Additionally, it says a lot about the original game that so little in the way of changes was actually needed, but the quality of life upgrades to the Switch version of Link's Awakening were absolutely sent from the heavens, as they made the game so much better. More buttons meant more items could be used at once without constantly being forced to switch between menus at a rapid, obnoxious pace. The addition of being able to create dungeons from preset rooms was less of a "Zelda Maker" and more of a puzzle in placing the pieces properly to complete all of the conditions of a given dungeon-making challenge. The Legend of Zelda: Link's Awakening marked the return of the franchise's first handheld installment, remade for an entirely new generation in a truly astounding way.

Metroid: Samus Returns (3DS)

Nintendo's Zelda franchise saw a sharp spike in popularity this generation thanks to not just the success of the Switch but also the excellent quality and revolution to the series with The Legend of Zelda: Breath of the Wild. It's yet to be seen of course if Metroid Prime 4 will have a similar tale of success for Samus Aran and her series, as currently, Metroid isn't the most successful of Nintendo's properties. (Not to say it hasn't seen success in the past.)
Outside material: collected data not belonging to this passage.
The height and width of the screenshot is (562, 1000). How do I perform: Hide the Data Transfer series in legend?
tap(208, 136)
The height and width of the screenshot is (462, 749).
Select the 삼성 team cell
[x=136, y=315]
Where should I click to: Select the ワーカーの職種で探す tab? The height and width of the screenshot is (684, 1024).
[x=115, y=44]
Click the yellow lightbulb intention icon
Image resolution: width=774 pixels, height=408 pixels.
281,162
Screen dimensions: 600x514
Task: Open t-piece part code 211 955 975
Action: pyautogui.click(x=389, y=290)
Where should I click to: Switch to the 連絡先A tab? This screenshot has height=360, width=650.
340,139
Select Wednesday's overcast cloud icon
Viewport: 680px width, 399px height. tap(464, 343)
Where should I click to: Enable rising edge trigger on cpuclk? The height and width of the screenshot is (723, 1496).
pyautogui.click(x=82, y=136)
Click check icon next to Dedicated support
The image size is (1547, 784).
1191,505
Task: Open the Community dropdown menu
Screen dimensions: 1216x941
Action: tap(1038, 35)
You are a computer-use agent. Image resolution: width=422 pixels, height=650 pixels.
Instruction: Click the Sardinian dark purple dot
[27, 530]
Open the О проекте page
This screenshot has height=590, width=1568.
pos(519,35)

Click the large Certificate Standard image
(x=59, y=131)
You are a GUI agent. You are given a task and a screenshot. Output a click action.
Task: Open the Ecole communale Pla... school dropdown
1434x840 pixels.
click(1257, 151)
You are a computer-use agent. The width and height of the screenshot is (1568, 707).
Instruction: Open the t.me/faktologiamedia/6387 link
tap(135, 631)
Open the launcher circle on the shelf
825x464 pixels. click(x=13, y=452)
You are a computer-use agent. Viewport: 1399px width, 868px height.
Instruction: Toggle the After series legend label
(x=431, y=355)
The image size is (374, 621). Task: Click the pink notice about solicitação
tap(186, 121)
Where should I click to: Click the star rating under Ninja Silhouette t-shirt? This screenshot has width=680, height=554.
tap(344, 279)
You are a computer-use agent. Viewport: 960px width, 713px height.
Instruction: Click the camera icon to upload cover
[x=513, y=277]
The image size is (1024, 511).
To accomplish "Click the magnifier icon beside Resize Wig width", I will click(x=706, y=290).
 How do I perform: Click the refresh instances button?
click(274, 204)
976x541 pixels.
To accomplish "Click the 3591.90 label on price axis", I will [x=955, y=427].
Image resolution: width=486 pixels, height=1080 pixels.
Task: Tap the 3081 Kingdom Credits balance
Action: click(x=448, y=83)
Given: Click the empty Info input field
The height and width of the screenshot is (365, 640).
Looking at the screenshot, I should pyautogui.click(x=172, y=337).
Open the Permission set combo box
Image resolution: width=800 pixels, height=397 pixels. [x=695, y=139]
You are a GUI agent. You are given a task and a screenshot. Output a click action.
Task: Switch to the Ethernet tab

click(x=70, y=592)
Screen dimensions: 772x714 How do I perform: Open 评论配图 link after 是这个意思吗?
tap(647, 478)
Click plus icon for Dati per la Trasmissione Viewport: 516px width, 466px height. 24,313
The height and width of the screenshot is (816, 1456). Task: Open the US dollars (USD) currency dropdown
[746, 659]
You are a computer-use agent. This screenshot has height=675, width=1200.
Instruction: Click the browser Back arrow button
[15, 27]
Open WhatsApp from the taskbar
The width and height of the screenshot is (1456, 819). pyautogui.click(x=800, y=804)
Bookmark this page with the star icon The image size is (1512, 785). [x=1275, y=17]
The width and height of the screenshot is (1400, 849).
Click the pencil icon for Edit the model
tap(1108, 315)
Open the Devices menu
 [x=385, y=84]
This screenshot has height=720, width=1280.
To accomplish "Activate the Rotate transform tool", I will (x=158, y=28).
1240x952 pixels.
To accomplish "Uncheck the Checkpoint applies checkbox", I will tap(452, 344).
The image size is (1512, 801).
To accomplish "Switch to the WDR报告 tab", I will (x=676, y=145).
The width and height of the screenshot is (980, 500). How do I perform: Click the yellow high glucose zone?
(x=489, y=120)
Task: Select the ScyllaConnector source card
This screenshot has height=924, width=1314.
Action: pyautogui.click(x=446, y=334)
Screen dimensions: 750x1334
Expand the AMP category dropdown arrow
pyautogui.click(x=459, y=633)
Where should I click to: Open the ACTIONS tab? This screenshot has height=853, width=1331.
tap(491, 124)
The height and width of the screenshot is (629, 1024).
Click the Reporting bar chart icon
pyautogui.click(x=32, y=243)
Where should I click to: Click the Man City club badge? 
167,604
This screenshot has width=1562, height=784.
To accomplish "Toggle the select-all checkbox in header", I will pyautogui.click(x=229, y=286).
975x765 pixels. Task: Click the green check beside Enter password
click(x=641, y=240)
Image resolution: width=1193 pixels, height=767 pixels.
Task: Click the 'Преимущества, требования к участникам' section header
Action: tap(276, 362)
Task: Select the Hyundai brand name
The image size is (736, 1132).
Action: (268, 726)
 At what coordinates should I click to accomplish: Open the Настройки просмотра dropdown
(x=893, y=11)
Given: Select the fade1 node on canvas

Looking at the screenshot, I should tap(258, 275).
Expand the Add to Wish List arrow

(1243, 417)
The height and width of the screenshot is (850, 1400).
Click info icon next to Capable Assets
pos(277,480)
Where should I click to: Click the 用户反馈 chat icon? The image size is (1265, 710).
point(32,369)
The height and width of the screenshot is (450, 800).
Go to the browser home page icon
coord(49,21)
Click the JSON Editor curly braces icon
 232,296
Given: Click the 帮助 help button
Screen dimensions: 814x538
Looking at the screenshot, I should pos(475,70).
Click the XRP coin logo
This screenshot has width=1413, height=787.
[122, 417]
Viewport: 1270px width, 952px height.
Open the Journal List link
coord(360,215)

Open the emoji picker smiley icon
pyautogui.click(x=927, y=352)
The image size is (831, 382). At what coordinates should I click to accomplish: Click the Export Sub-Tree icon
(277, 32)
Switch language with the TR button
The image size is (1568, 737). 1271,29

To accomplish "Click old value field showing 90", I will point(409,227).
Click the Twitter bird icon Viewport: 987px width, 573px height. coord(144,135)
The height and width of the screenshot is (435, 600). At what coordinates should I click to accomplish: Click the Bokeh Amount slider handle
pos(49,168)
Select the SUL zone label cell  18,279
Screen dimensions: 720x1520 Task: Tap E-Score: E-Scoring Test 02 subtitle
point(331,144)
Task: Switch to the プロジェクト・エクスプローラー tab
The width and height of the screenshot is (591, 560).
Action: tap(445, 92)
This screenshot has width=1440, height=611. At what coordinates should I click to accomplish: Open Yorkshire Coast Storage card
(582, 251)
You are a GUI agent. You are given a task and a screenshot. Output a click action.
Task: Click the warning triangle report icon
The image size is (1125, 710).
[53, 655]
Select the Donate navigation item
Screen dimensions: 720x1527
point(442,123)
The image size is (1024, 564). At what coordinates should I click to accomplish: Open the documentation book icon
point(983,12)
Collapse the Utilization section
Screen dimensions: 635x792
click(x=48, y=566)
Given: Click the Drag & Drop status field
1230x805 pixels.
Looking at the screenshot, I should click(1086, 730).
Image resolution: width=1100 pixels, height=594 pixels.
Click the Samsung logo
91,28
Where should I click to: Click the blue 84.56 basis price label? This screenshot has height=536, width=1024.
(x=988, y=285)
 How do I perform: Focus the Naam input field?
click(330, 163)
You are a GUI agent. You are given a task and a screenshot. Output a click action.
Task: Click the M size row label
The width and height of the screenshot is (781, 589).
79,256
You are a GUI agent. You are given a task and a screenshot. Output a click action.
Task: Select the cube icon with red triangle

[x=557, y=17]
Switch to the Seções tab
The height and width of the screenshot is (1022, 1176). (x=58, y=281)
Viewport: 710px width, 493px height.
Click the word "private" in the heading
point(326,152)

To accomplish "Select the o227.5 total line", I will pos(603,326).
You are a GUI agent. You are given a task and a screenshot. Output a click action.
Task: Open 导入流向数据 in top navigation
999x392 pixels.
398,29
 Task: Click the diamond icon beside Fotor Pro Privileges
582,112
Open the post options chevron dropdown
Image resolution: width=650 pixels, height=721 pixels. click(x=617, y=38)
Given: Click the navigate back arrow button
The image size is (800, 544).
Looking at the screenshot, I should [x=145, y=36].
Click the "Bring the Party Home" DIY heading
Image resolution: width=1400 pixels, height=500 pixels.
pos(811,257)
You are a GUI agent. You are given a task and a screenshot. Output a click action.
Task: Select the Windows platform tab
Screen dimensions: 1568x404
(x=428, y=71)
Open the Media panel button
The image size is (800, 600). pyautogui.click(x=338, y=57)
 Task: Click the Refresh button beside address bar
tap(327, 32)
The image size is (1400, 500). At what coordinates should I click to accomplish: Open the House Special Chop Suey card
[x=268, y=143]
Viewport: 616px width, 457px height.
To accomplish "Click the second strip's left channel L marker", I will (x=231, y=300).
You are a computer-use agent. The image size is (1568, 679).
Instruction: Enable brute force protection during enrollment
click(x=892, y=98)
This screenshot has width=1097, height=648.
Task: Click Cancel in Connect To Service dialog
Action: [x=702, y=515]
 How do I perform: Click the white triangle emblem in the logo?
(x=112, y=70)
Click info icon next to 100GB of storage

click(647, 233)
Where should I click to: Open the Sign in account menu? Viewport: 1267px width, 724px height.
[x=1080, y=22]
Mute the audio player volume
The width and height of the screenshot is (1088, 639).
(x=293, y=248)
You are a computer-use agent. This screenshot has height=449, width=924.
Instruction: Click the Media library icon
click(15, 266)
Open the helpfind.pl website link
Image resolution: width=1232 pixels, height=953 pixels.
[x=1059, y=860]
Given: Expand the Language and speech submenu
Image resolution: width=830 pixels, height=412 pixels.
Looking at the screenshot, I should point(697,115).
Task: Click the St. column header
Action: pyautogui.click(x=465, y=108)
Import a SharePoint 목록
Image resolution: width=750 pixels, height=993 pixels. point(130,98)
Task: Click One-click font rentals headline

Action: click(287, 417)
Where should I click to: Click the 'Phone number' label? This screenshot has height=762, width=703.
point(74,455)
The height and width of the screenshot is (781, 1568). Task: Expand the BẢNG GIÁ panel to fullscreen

Regardless, after the less than satisfying Metroid: Other M on the Wii that fragmented a lot of the fan base, Metroid fans were gutted yet again to discover that the next entry in the franchise--after what was about a five-year absence, then--was the chibi-styled Metroid Prime: Federation Force. While a good game in its own right (just not a good Metroid game), the fact that the Metroid series hadn't seen a more traditional game in years killed a lot of desire to give Federation Force a fair shake.

Then, like a gift from the gaming gods, Metroid returned to the forefront of gaming with an official remake of one of Samus' earliest expeditions. Another Game Boy game remade with Metroid: Samus Returns. Offering 3D visuals, an expanded story, new boss battles (some of the best in the series to date are included here in these), a super-satisfying counter mechanic, and the ability to shoot in multiple directions, Metroid and Samus herself were back and in a big way on the Nintendo 3DS. With an after credits story tease, the story will continue and if you're like me, you can't wait to see where Nintendo takes Samus and the Metroid series next.

Final Fantasy IV (DS, iOS, AND, PC)

Since I mentioned Final Fantasy in the introduction, let's talk about one of the better remakes in the franchise to date with Final Fantasy IV's 2007 enhanced remake. The "enhanced" part comes in when you realize how much content was added to this 3D version of the game. I believe a great remake stays somewhat faithful to the original while throwing in enough new content that makes the remake worthwhile and fantastic to re-experience all over again. Final Fantasy IV was all that and more.

For one, and most obvious, the 2D visuals of the original were replaced with 3D graphics, putting a fresh perspective on the adventure with new cutscenes as well as even new story sequences. Yes, the 3D hasn't aged as well as the [in my opinion] PSP's superior Final Fantasy IV: The Complete Collection's visuals, but they're still quite impressive for the Nintendo DS hardware and the fresh take on familiar locales is still appreciated. Further, a brand-new Augment system that relinquishes a party member's abilities to another member once they leave Cecil's party was introduced, as were various DS-exclusive mini-games and a New Game Plus mode. Final Fantasy IV is one of my favorite games in the franchise, so any opportunity I can get to replay it in a way that both honors and respects the original SNES game is one I will happily give my Gil to, and the DS version of Final Fantasy IV remains one of those games.